United Nations, Jun 6: The coronavirus disease has not "exploded" in India, but the risk of that happening remains as the country moves towards unlocking its nationwide lockdown that was imposed in March to contain the Covid-19, according to a top WHO expert.

WHO Health Emergencies Programme Executive Director Michael Ryan on Friday said the doubling time of the coronavirus cases in India is about three weeks at this stage.

“So the direction of travel of the epidemic is not exponential but it is still growing,” he said, adding that the impact of the pandemic is different in different parts of India and varies between urban and rural settings.

“In South Asia, not just in India but in Bangladesh and...in Pakistan, other countries in South Asia, with large dense populations, the disease has not exploded.

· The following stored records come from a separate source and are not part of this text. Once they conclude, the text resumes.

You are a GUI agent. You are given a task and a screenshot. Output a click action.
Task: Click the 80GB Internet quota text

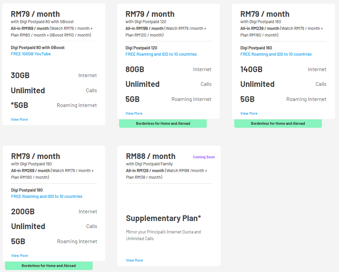click(x=135, y=69)
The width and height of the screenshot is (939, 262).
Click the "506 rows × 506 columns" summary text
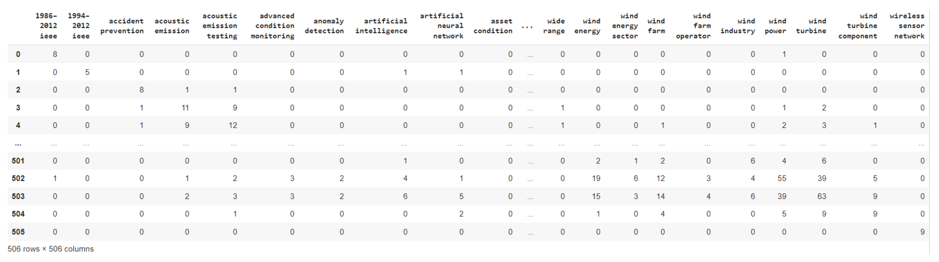coord(51,249)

But there is always the risk of that happening,” Ryan said in Geneva.

He stressed that as the disease generates and creates a foothold in communities, it can accelerate at any time as has been seen in a number of settings.

Ryan noted that measures taken in India such as the nationwide lockdown have had an impact in slowing transmission but the risk of an increase in cases looms as the country opens up.

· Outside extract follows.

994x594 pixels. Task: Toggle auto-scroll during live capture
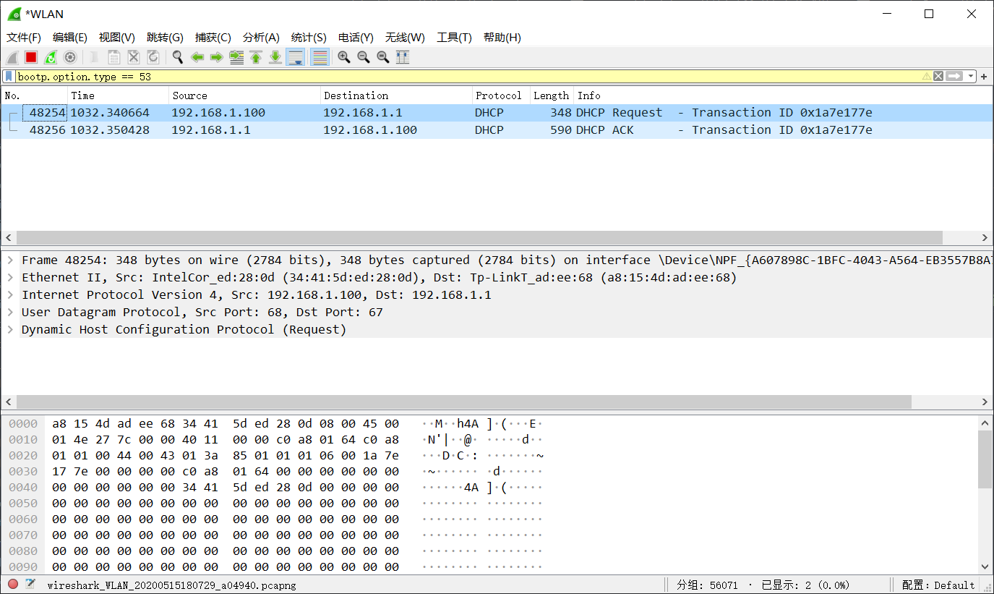(x=295, y=57)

“The measures taken in India certainly had an impact in dampening transmission and as India, as in other large countries, open up and as people begin to move again, there's always a risk of the disease bouncing back up,” he said.

He added that there are specific issues in India regarding the large amount of migration, the dense populations in the urban environment and the fact that many workers have no choice but to go to work every day.

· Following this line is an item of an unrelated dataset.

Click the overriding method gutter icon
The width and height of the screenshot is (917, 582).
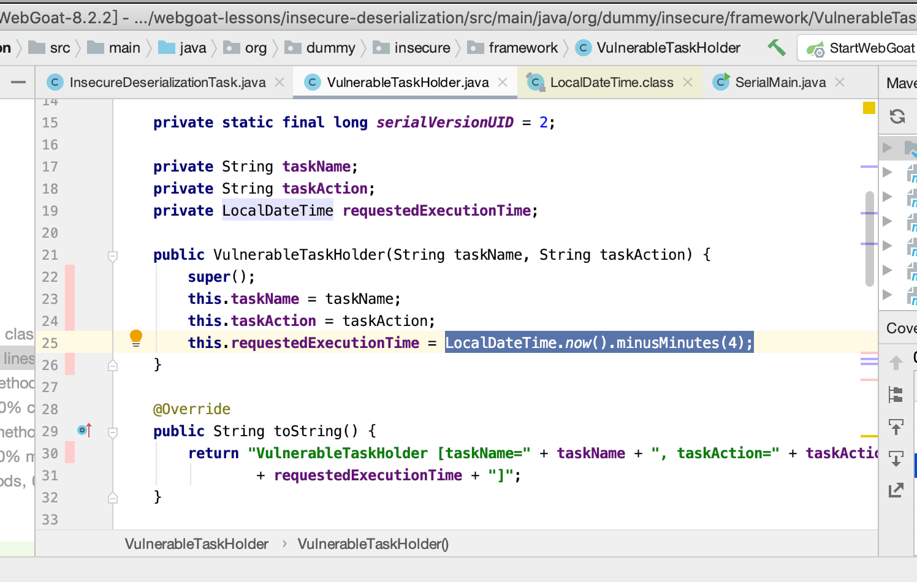tap(85, 430)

India went past Italy to become the sixth worst-hit nation by the COVID-19 pandemic.

India saw a record single-day jump of 9,887 coronavirus cases and 294 deaths on Saturday, pushing the nationwide infection tally to 2,36,657 and the death toll to 6,642, according to the health ministry.

The lockdown in India, was first clamped on March 25 and spanned for 21 days, while the second phase of the curbs began on April 15 and stretched for 19 days till May 3. The third phase of the lockdown was in effect for 14 days and ended on May 17. The fourth phase ended on May 31.

The country had registered 512 coronavirus infection cases till March 24.

The nation-wide lockdown in containment zones will continue till June 30 in India but extensive relaxations in a phased manner from June 8 are listed in the Union home ministry's fresh guidelines on tackling the Covid-19 pandemic issued last week.

WHO Chief Scientist Soumya Swaminathan said the over 200,000 current coronavirus cases in India, a country of over 1.3 billion people, "look big but for a country of this size, it's still modest.”

She stressed that it is important for India to keep track of the growth rate, the doubling time of the virus and to make sure that that number doesn't get worse.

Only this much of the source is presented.